Rzeczą powoda było więc wykazanie, że z uwagi na niedotrzymanie przez kredytobiorcę warunków udzielenia kredytu albo z powodu utraty zdolności kredytowej, umowa została mu wypowiedziana. Z treści pozwu wynika, że powód wiedzę o wypowiedzeniu kredytu czerpał jedynie z informacji udzielonych przez bank. Powód nie dysponował, a przynajmniej nie przedłożył do akt sprawy, żadnego dokumentu, który wskazywałby na złożenie przez bank oświadczenia o wypowiedzeniu pozwanej umowy kredytowej. Nie dołączono też jakiegokolwiek dowodu na okoliczność doręczenia pozwanej takiego oświadczenia.

Sąd Okręgowy zaznaczył, że zgodnie z art. 6 k.c. ciężar udowodnienia faktu spoczywa na osobie, która z faktu tego wywodzi skutki prawne. Powód nie podołał powyższemu obowiązkowi, pozostał w tym zakresie bierny. Nie można bowiem nazwać inicjatywą dowodową gołosłownych oświadczeń złożonych w treści pozwu. Dodał, że 10.08.2018 r. Sąd Okręgowy w Białymstoku VII Wydział Gospodarczy doręczył powodowi odpis sprzeciwu i zobowiązał go do ustosunkowania się do okoliczności podniesionych przez pozwaną w treści tego pisma w terminie 14 dni. Powód nie złożył pisma przygotowawczego, w którym ustosunkowałby się do okoliczności spornych podniesionych przez pozwaną i nie zgłosił jakichkolwiek wniosków dowodowych. Nie stawił się także na rozprawie wyznaczonej na dzień 13.11.2018 r., poprzedzającej wydanie wyroku.
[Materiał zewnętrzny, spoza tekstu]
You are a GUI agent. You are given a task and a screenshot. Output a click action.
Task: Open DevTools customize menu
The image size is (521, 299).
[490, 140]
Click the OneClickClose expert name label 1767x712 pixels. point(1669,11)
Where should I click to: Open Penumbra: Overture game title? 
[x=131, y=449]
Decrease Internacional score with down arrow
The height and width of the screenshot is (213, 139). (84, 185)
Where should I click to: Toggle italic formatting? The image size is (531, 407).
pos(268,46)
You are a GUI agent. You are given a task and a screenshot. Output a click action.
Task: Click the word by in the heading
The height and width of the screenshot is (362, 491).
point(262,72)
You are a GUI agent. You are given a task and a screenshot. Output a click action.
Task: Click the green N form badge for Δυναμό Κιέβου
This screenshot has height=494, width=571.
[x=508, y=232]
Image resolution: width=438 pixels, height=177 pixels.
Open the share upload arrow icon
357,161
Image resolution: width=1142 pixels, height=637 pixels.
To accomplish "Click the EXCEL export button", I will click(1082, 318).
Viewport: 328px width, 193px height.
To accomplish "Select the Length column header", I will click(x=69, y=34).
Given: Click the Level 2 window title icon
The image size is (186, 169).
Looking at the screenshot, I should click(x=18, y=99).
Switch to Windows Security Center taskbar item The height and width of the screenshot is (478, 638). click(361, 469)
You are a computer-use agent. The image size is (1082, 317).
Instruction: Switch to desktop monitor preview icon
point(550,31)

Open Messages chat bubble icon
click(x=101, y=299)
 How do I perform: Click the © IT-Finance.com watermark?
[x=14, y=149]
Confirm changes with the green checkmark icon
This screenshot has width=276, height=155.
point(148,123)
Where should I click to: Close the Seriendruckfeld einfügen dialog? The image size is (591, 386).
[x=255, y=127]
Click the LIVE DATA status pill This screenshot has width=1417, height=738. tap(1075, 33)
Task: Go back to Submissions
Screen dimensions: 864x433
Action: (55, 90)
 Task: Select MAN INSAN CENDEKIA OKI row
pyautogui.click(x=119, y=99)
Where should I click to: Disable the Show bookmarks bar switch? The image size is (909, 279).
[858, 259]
Sąd podkreślił, że umowa nie przewidywała trybu ani sposobu jej wypowiedzenia. Przesłanki wypowiedzenia mógł natomiast przewidywać niedołączony do pozwu regulamin, który na mocy umowy również wiązał strony. Na możliwość zawarcia postanowień w zakresie wypowiedzenia umowy w regulaminie wskazał m. in. Sąd Apelacyjny w Białymstoku – I Wydział Cywilny w wyroku z dnia 12.05.2016 r., sygn. akt I ACa 45/16. Co prawda wyrok ten dotyczył kredytu konsumenckiego, jednak stanowisko to znajdzie również zastosowanie w niniejszej sprawie. W konsekwencji Sąd Okręgowy uznał, że powód nie wykazał obowiązującego między stronami trybu rozwiązania umowy, o ile ten różnił się od trybu rozwiązania umowy przewidzianego w przepisach ogólnych prawa bankowego.

Mając powyższe na uwadze ocenił, że nie doszło do skutecznego wypowiedzenia pozwanej umowy kredytowej, a tym samym, że umowa ta nie uległa rozwiązaniu i w dalszym ciągu łączy strony. Tym samym za bezprzedmiotowe uznał badanie podniesionego z ostrożności procesowej zarzutu przedawnienia.

Sąd Okręgowy podzielił zarzut pozwanej o braku skutecznego doręczenia jej korespondencji sądowej poprzedzającej wydanie wyroku zaocznego. W istocie, jak podnosiła pozwana we wniosku o przywrócenie terminu do wniesienia sprzeciwu, nie przebywała ona w B.. Potwierdzeniem przebywania pozwanej w tym czasie w L. są dokumenty dołączone do wniosku o przywrócenie terminu (k. 153 – 174). Ponadto korespondencja sądowa, w tym odpis pozwu była wysyłana na adres ul. (...). Tymczasem, jak wykazała pozwana adres ten był nieprecyzyjny. Przy ulicy (...) znajduje się bowiem zarówno budynek mieszkalny wielorodzinny (blok), w którym jest zameldowana pozwana, oznaczony Nr(...)jak również budynek handlowo – usługowy, również oznaczony nr(...) (k. 209 – 211). Tym samym wysyłanie korespondencji na adres ul. (...) zamiast ul. (...) było mylące. Skoro nie były to jednakowe adresy, nie sposób było uznać, że doręczenie pozwanej odpisu pozwu na adres ul. (...) było prawidłowe i umożliwiało jej zapoznanie z treścią adresowanej do niej korespondencji sądowej (art. 61 § 1 k.c.). Dlatego Sąd przywrócił pozwanej termin do wniesienia sprzeciwu od wyroku zaocznego.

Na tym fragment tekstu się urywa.